» INSTRUCTIONS FOR THE TASK
Taking the line that contains "The image size is (604, 400)." as the start and the last line of the data as the end, repeat exactly every line in that span, but no pictures.

» Stored records
########################################

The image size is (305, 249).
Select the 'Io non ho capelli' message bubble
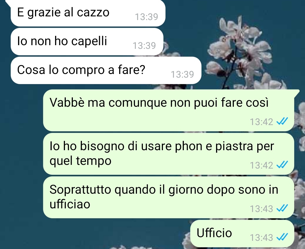tap(87, 42)
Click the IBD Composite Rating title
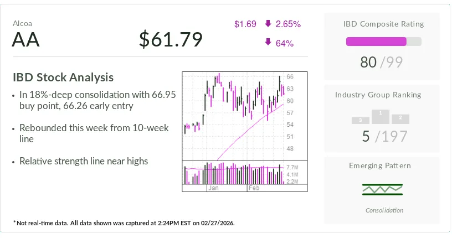Viewport: 452px width, 238px height. pyautogui.click(x=383, y=24)
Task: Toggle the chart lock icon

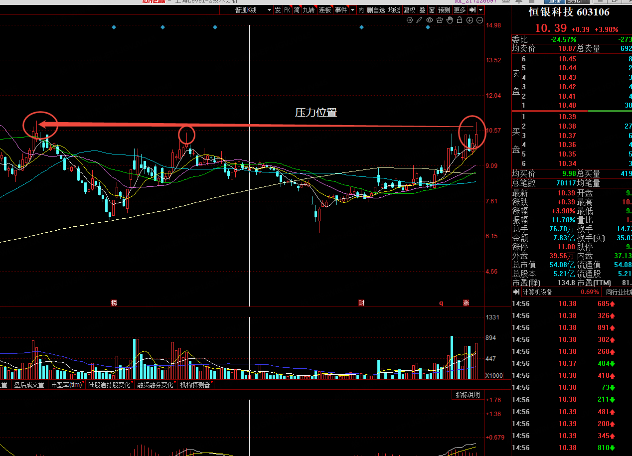Action: tap(460, 20)

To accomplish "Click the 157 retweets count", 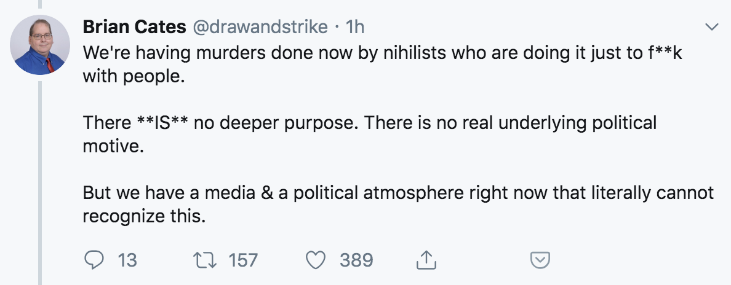I will pos(243,260).
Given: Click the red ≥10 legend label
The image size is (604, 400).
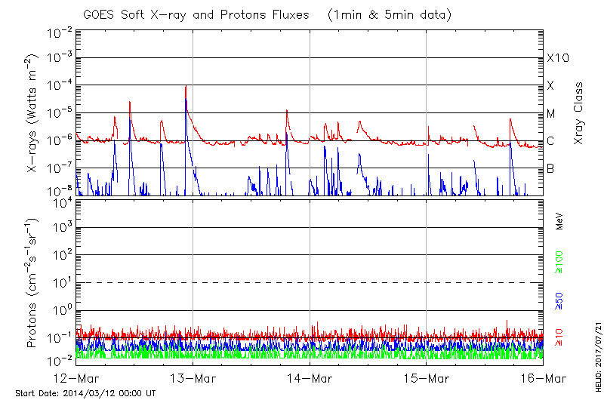Looking at the screenshot, I should pos(560,337).
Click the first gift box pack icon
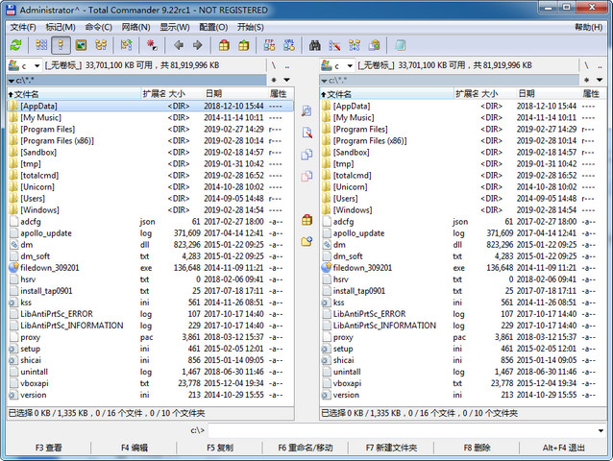 pos(224,45)
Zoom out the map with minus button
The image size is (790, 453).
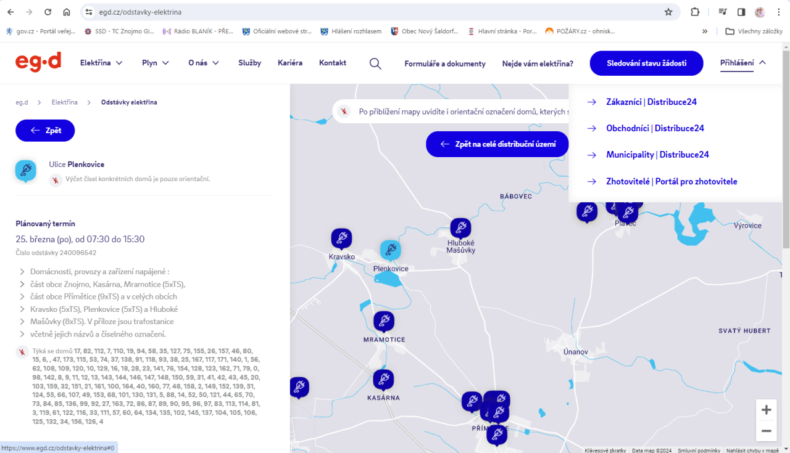coord(766,431)
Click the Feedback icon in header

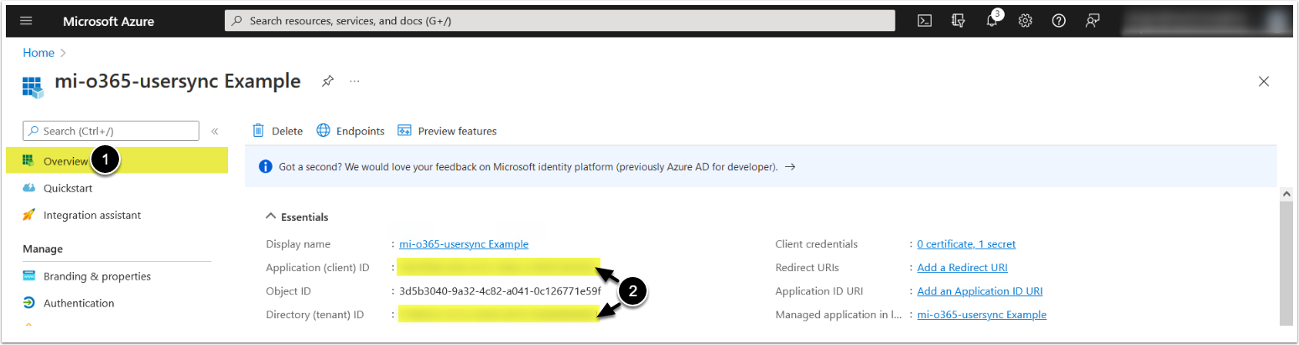pyautogui.click(x=1092, y=21)
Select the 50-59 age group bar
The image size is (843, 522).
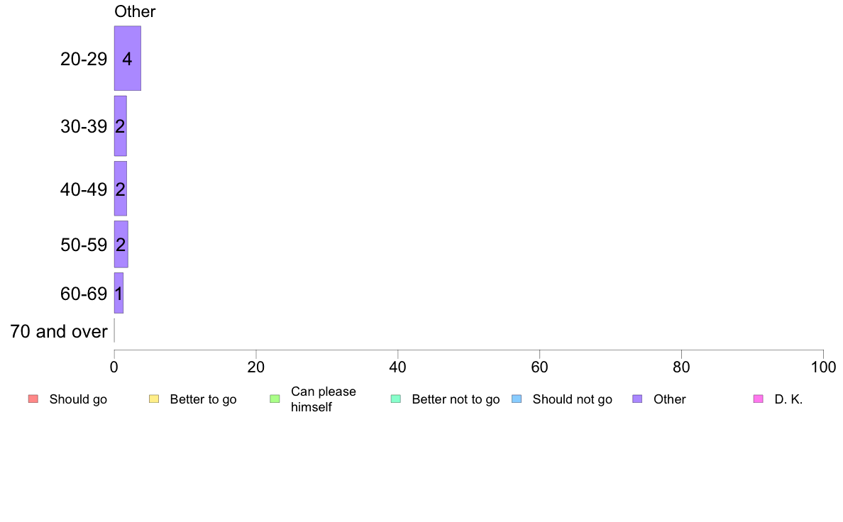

########################################

» RESPONSE AREA
The image size is (604, 400).
Looking at the screenshot, I should pos(560,337).
Click the first gift box pack icon
 pos(224,45)
Zoom out the map with minus button
The image size is (790, 453).
coord(766,431)
Click the Feedback icon in header

pyautogui.click(x=1092, y=21)
Select the 50-59 age group bar
The image size is (843, 522).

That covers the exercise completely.